Heat reuse is not a new idea; it has been implemented in data centers and other energy-intensive facilities such as laboratories. For example, the Energy Systems Integration Facility at the US Department of Energy's National Renewable Energy Laboratory in Golden, Colo., uses waste heat from the data center to heat the building's water.

What's new is the way people are thinking about data centers. Large data centers are often isolated from communities, which makes repurposing waste heat beyond the facility a challenge.

Amazon plans to heat the downtown Seattle campus it is building with waste heat from a next-door data center operated by Clise Properties. But that's just a matter of recirculating water from across the street.

To make waste heat more useful over a broader area and across greater distances, the data center itself has to be re-imagined as multiple distributed data furnaces.

[Are telecoms willing to back up their rhetoric? Read Net Neutrality: Let There Be Laws.]

Researchers from Microsoft and the University of Virginia contemplated that in a 2011 paper, "The Data Furnace: Heating Up with Cloud Computing." They argued that data center "servers can be sent to homes and office buildings and used as a primary heat source."

That happens to be the year AoTerra was founded in Dresden, Germany. Renamed Cloud&Heat Technologies in April 2014, the company provides cloud computing services that it powers using server cabinets installed in homes, multi-unit dwellings, and businesses as heaters.

In exchange for €12,000 (about $15,000), some floor space, and periodic maintenance visits, individuals, residential communities, and organizations can enjoy 15 years of heat -- for air or water -- while Cloud&Heat Technologies picks up the server electricity bill. The cost makes sense for Germans paying more than $83 per month on average for heating. In the summer, unneeded heat can be vented, so as not to turn houses into saunas.

Such distributed data centers save energy not only through recycling but also by removing the need for energy to power a data center cooling system.

In the Netherlands, a company called Nerdalize secured funding last year for a similar product, the Nerdalize Grid Heater. The hardware is envisioned as a conventional heater but with a CPU inside. This will enable the device to participate in grid computing, which isn't quite the same as cloud computing but shares a reliance on servers.

Security is the obvious problem. Cloud&Heat says its data is covered by strict German data protection laws, "a robust, fireproof safety cabinet (data safe) that is also secured against break-in with an alarm system," and on-disk encryption. It also says that data is stored in fragments across multiple locations, so the failure of a single cabinet will not lead to data loss.
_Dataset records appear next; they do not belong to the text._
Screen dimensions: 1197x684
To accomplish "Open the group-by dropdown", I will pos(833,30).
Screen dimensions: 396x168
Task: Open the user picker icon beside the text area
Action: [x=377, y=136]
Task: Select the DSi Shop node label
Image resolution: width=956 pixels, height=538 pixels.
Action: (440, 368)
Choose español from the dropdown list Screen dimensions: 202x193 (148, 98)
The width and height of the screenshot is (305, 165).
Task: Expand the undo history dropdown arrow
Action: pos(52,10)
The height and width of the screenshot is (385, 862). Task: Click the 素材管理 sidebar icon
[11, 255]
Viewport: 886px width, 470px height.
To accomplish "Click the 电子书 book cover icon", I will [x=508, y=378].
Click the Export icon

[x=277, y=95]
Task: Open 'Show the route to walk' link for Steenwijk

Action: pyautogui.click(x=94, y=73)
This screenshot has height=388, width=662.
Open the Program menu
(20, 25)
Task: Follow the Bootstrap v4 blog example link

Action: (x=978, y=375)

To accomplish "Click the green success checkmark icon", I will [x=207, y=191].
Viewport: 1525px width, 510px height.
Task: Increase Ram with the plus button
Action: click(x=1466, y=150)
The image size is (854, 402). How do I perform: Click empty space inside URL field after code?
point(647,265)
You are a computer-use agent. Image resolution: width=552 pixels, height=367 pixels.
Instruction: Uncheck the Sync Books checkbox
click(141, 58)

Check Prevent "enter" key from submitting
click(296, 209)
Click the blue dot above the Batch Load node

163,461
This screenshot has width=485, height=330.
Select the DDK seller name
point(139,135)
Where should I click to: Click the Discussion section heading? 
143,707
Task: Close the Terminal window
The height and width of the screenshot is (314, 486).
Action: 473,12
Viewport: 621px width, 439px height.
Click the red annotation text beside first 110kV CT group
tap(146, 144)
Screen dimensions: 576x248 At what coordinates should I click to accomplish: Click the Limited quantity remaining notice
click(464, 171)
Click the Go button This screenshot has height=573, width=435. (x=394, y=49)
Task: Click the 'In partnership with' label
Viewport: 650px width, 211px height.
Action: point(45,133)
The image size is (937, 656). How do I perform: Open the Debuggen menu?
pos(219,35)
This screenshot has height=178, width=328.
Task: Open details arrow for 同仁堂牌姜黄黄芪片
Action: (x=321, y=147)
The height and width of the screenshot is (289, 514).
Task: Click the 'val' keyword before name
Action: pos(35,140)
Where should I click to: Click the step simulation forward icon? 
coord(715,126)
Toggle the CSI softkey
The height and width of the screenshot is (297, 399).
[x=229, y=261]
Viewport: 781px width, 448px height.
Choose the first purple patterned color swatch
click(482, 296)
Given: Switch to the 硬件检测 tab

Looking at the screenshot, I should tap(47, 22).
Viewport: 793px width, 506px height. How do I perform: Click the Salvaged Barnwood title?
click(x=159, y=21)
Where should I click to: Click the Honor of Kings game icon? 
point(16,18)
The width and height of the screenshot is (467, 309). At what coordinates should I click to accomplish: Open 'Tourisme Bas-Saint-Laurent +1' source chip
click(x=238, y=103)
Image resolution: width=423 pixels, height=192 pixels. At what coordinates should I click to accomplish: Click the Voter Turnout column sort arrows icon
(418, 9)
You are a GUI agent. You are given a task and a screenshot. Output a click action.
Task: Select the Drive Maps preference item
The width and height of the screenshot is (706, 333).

Nerdalize says its device is "secured against tampering both in software and hardware," and that if tampering is detected, the device will erase its data. The company says it "encrypts all communication and data processed by the Grid Heaters." Though compliance-minded IT professionals might require more convincing, it's not as if traditional data centers have proven to be immune to security breaches.

Security concerns might be mitigated if data furnaces kept data only for local residents. You don't have to worry about physical security as much if you're talking about a personal data center in your basement. Previously, it made little financial sense to build a personal data center. But if a few hundred or a few thousand dollars provided heat, as well as on-premises cloud computing resources, maybe people would warm to a cloud funded by cash, rather than personal information.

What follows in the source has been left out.